Unfortunately it's for 2D signals (image analysis), but I believe his conclusion would also apply to 1D signal.
J.F. Kirby, "Which wavelet best reproduces the Fourier power spectrum?", Computers & Geosciences 31 (2005) 846–864
Basically, his conclusion is to go with the Fan wavelet, which is a 2D rotated version of the Morlet wavelet. In 1D, I'd suggest the complex Morlet. It's the mix of real and complex part that allows for a good similarity to a Fourier power spectrum.
In better precision, here what it should look like, converted to 1D from Kirby (2005):
$$ \Psi = exp\Big(-\frac{ik_0x}{\lambda} - \frac{x^2}{2\lambda^2}\Big),$$
where $\lambda$ is the scale you're looking at, and $k_0=5.336$ is a constant selected to give the best "scale sampling" vs "frequency sampling". I didn't include the normalization constant because in every computational situation, it's better to just divide the final wavelet by its maximum value, and subtract its average. It gives pretty much the same result with less headache.
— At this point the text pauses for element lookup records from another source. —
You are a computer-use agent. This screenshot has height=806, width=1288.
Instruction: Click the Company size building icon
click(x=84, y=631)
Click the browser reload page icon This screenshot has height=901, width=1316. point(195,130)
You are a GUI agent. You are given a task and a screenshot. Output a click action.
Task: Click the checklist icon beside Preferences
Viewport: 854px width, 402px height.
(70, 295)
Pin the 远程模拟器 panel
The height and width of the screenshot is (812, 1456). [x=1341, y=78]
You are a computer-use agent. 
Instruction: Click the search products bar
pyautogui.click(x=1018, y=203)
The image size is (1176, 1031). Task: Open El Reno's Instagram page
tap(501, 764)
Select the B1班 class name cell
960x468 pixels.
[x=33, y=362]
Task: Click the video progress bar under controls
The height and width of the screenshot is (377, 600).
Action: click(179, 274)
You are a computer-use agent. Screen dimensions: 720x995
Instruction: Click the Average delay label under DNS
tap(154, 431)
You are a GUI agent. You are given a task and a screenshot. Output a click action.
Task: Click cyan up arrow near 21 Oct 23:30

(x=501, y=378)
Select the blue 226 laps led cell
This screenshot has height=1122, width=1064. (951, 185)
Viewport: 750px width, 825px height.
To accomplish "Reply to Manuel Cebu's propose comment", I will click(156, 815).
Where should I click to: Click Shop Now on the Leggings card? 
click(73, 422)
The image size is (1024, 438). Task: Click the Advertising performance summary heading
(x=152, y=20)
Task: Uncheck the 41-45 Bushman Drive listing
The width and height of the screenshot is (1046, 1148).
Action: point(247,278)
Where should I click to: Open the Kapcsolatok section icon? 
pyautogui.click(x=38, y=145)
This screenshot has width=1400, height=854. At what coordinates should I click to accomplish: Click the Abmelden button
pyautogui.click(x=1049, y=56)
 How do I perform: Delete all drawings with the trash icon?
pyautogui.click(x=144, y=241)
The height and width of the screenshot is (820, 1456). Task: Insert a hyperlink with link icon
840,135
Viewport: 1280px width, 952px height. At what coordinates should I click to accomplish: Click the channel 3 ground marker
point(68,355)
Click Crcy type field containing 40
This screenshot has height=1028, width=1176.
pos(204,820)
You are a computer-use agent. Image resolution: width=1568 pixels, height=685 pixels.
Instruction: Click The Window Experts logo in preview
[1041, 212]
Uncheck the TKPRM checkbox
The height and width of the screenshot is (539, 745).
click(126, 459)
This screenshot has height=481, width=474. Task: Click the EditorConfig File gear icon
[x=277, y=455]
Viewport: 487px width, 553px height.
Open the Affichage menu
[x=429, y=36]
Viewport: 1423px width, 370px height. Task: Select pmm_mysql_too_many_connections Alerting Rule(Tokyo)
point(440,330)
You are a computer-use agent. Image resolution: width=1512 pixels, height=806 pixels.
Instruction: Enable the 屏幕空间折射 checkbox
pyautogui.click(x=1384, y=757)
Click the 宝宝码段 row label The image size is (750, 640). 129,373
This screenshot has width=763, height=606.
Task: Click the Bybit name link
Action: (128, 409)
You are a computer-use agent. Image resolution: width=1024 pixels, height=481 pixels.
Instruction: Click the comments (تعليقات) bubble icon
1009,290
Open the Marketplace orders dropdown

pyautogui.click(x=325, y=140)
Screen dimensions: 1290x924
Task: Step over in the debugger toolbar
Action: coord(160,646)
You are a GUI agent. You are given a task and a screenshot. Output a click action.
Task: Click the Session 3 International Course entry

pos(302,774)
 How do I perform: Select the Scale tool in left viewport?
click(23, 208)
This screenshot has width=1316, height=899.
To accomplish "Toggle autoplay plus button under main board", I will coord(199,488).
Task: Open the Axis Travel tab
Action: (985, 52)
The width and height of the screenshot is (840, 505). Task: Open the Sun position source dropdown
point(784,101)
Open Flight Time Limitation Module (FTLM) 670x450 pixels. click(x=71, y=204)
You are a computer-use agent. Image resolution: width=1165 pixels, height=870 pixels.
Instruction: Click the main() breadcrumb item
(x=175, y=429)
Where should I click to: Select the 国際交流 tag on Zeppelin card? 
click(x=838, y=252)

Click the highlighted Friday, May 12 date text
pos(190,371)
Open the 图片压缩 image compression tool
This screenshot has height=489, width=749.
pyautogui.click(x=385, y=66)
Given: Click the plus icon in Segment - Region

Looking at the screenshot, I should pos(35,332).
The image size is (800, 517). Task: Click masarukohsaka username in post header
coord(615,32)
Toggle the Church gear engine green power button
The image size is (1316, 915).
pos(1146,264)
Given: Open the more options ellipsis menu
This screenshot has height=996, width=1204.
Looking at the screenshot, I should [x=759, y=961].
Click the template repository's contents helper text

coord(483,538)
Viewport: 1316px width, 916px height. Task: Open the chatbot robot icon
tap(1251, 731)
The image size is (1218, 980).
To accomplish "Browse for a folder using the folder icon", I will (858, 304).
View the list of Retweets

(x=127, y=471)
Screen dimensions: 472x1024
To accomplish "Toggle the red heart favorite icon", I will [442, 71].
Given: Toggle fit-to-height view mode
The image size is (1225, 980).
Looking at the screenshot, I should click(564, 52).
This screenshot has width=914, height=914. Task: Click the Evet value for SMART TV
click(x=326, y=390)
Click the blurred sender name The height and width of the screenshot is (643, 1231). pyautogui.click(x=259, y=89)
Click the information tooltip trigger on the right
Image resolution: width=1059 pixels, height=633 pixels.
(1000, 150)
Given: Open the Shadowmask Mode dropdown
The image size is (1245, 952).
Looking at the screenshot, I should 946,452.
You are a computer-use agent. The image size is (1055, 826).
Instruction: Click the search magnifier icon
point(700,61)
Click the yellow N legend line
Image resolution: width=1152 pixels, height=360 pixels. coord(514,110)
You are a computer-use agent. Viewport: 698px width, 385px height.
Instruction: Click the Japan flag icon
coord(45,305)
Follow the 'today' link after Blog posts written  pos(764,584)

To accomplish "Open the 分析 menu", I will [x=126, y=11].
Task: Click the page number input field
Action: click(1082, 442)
Basically, the complex Morlet wavelet is a Fourier transform "wave" ($exp(-i k_0 x/\lambda)$) bounded by a Gaussian kernel ($exp(-x^2/2)$). I suspect you might get a good power spectrum using only the real part (using $cos(x) \cdot exp(-x^2/2)$), but you would loose phase information.
Try comparing the spectrum obtained from a Fourier transform, from a complex Morlet and from a real Morlet. Watch out for bad/non-standard normalization found in many FFT algorithms.